C'est quand le singe est sorti de l'eau qu'il est devenu un homme...
C'est tout moi, ça. Il faut que je fasse sortir la vérité vraie, l'histoire historique, les faits factuels.
Quand le Don Juan de la West Coast mentionne une expression fort usagée mais non référencée "Ca casse pas trois pattes à un canard", je ne puis m'empêcher de me pencher sur des
ouvrages abscons et rares, et de chercher, longtemps, avec rage et assiduité, jusqu'à trouver la source claire de la connaissance.
Allez Louya ! J'ai trouvé. Et cette fois, c'est pratiquement scoopique.
L'histoire se déroule dans le maghreb, à Casablanca pour être plus précise, en des temps ou l'on savait encore s'amuser entre tiéquars sans se foutre sur la gueule à coups de battes de base ball ou de giclées de Kalach.
Un russe blanc, émigré au début du 20ème siècle, qui n'avait pas réussi à devenir chauffeur de taxi à Paris, s'était retrouvé par mégarde et sans trop rien maîtriser à Casa. Il était devenu l'amant entretenu d'une chanteuse de mélopées enveloppée et, comme il s'ennuyait entre deux prestations corporelles nocturnes, il avait organisé un tournoi d'échecs inter-quartiers.

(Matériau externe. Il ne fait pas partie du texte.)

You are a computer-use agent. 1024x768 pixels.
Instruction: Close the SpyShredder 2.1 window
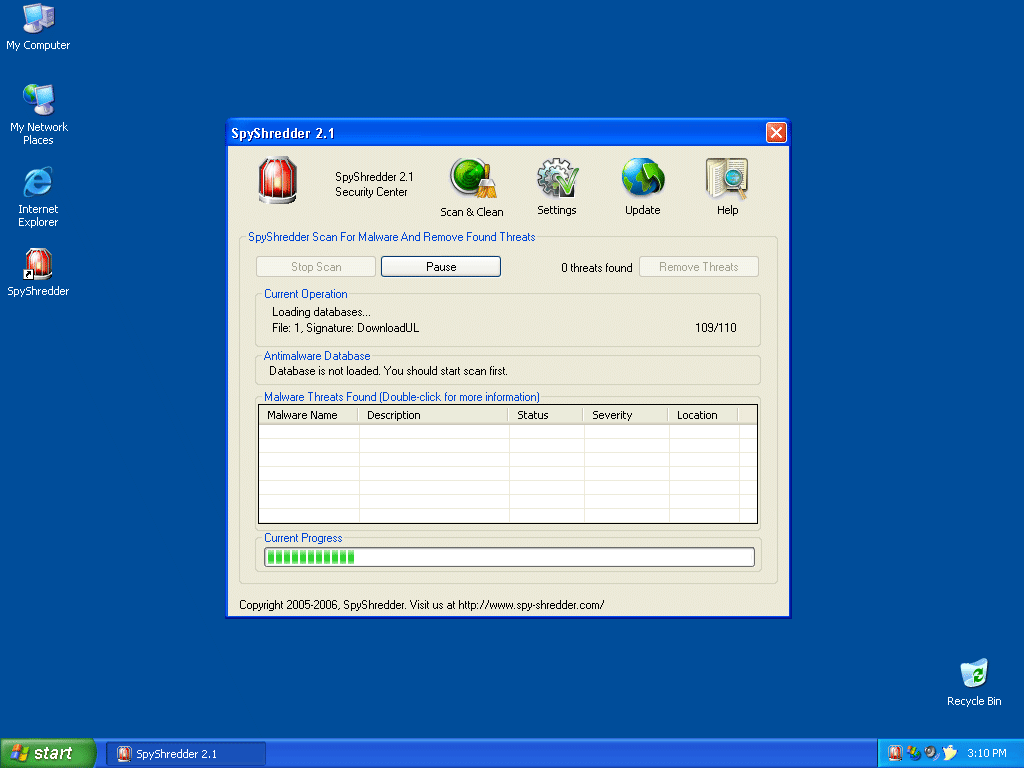tap(776, 133)
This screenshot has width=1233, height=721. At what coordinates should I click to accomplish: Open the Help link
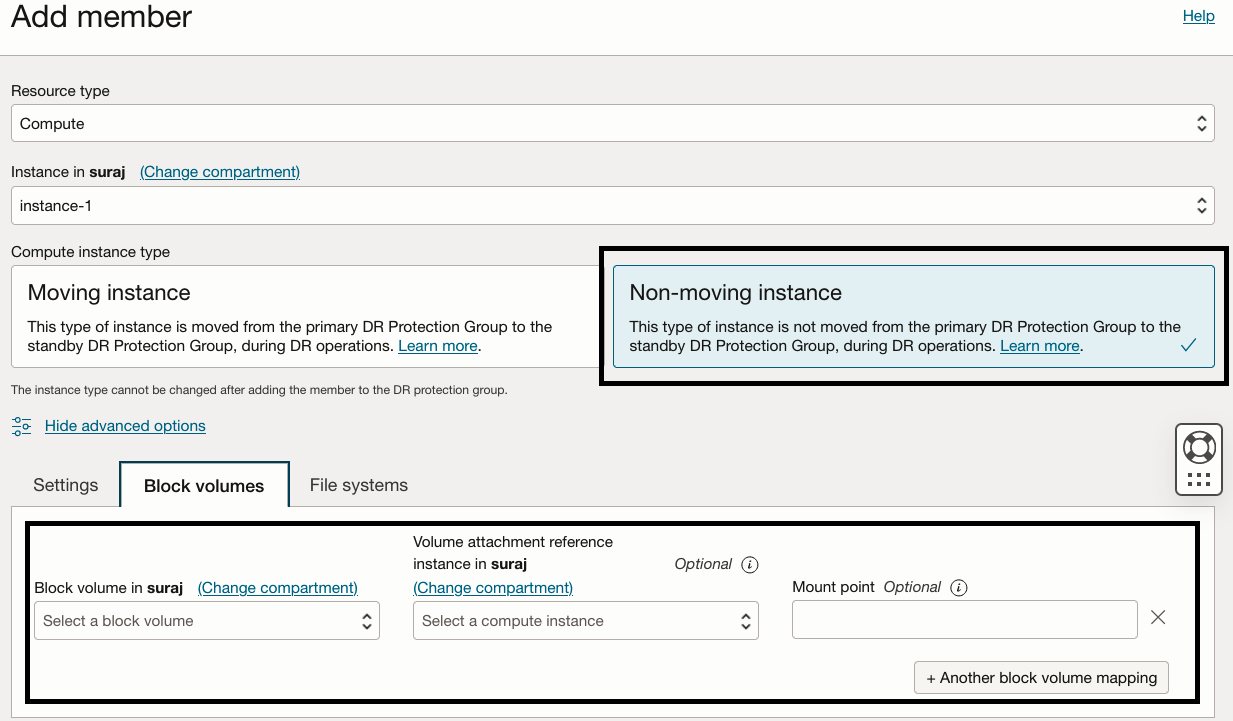1198,16
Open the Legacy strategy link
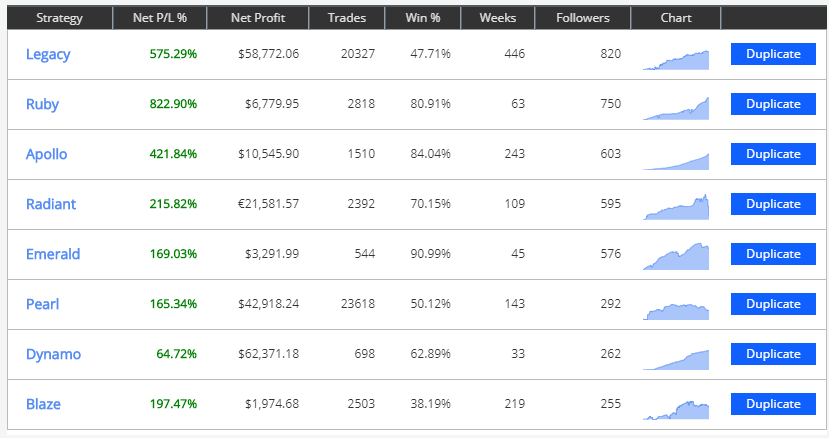Viewport: 829px width, 438px height. (48, 54)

Très vite, deux champions se détachèrent du lot. Le Souk Héferm et la S.A. Casbah.
Il apparut très vite également que chacun des deux finalistes était si proche de l'autre en talent, en expertise et en ruse, que beaucoup de parties se terminaient en pat. Très peu en victoire franche et nette. Aucune en victoire franche et nette pour être absolument dans la réalité réelle de la vérité vraie de l'histoire historique.

Les épreuves échiquetières devenaient donc de plus en plus chiantes au fil du temps, le Souk et la Casbah se marquant férocement à la culotte et les
pats se succédant, d'un côté, puis de l'autre.
Jusqu'au jour où la S.A. put se glorifier d'un avantage certain sur le Souk Héferm, et fit imprimer un magnifique calicot portant la mention :
"S.A. Casbah : 3 pats à 1, connard !"
C'était cruel dans la cruauté, mais de bon ton dans la tonalité.
Ne me remerciez pas, et surtout n'allez pas lire les conneries connes que mes humpf... "copinautes"... vous serviront. Ceci est la vérité véritable, tout le reste n'est que billevesée.